▶ _Work required_
Word for word, write out all of the entries that follow.

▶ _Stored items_
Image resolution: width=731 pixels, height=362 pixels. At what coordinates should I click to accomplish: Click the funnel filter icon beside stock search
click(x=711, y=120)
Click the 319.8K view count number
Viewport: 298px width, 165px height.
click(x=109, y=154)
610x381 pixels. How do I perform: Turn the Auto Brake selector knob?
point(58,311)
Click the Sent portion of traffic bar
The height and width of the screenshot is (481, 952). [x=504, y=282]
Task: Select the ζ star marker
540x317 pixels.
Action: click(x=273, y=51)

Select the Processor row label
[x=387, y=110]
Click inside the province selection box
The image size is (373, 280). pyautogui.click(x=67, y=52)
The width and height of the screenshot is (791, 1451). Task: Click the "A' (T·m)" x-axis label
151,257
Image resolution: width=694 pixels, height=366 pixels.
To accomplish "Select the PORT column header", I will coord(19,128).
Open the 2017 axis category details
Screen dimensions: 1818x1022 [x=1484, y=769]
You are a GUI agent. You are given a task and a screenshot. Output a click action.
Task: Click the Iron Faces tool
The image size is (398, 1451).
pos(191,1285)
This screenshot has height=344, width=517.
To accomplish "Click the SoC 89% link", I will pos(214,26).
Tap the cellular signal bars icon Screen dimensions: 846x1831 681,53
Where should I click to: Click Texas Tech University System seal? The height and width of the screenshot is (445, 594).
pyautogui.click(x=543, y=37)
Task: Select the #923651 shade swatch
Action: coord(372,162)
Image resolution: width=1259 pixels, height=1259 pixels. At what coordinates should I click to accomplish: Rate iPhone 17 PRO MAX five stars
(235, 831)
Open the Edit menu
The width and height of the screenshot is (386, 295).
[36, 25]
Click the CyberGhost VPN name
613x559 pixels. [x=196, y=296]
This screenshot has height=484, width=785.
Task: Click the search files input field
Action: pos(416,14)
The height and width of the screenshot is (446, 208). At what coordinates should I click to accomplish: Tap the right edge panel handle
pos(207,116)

▶ _Written response_
Image resolution: width=731 pixels, height=362 pixels. At what coordinates should I click to accomplish: Click the funnel filter icon beside stock search
click(x=711, y=120)
Click the 319.8K view count number
Viewport: 298px width, 165px height.
click(x=109, y=154)
610x381 pixels. How do I perform: Turn the Auto Brake selector knob?
point(58,311)
Click the Sent portion of traffic bar
The height and width of the screenshot is (481, 952). [x=504, y=282]
Task: Select the ζ star marker
540x317 pixels.
Action: click(x=273, y=51)

Select the Processor row label
[x=387, y=110]
Click inside the province selection box
The image size is (373, 280). pyautogui.click(x=67, y=52)
The width and height of the screenshot is (791, 1451). Task: Click the "A' (T·m)" x-axis label
151,257
Image resolution: width=694 pixels, height=366 pixels.
To accomplish "Select the PORT column header", I will coord(19,128).
Open the 2017 axis category details
Screen dimensions: 1818x1022 [x=1484, y=769]
You are a GUI agent. You are given a task and a screenshot. Output a click action.
Task: Click the Iron Faces tool
The image size is (398, 1451).
pos(191,1285)
This screenshot has height=344, width=517.
To accomplish "Click the SoC 89% link", I will pos(214,26).
Tap the cellular signal bars icon Screen dimensions: 846x1831 681,53
Where should I click to: Click Texas Tech University System seal? The height and width of the screenshot is (445, 594).
pyautogui.click(x=543, y=37)
Task: Select the #923651 shade swatch
Action: coord(372,162)
Image resolution: width=1259 pixels, height=1259 pixels. At what coordinates should I click to accomplish: Rate iPhone 17 PRO MAX five stars
(235, 831)
Open the Edit menu
The width and height of the screenshot is (386, 295).
[36, 25]
Click the CyberGhost VPN name
613x559 pixels. [x=196, y=296]
This screenshot has height=484, width=785.
Task: Click the search files input field
Action: pos(416,14)
The height and width of the screenshot is (446, 208). At what coordinates should I click to accomplish: Tap the right edge panel handle
pos(207,116)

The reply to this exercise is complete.